**The problem**
Beginning with the line that holds "Image resolution: width=434", write out each line exactly as it stands until the end of the data, and include no pictures.

(Stored items)
####

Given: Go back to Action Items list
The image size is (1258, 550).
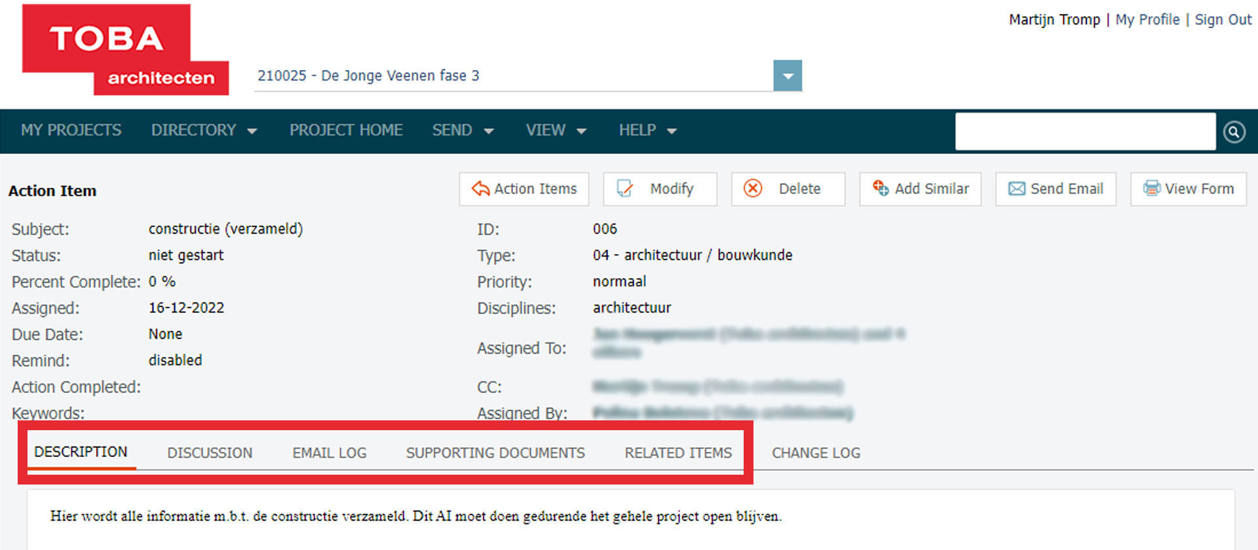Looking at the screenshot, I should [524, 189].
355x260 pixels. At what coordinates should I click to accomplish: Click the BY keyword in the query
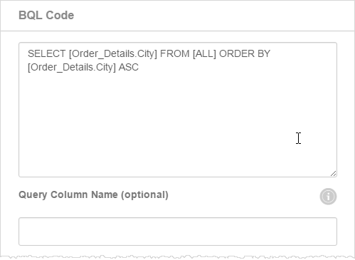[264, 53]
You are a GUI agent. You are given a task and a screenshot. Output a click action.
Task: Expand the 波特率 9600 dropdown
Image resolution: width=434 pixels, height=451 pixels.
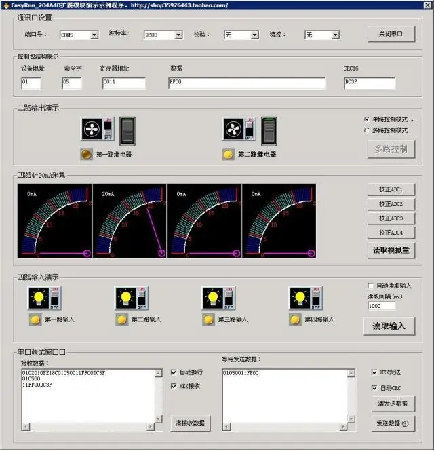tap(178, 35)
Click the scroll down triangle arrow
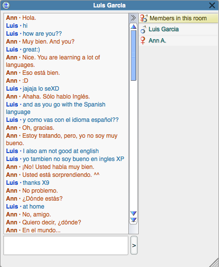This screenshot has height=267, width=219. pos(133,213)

####

**Exercise output**
Image resolution: width=434 pixels, height=451 pixels.
tap(178, 35)
Click the scroll down triangle arrow
This screenshot has height=267, width=219. pos(133,213)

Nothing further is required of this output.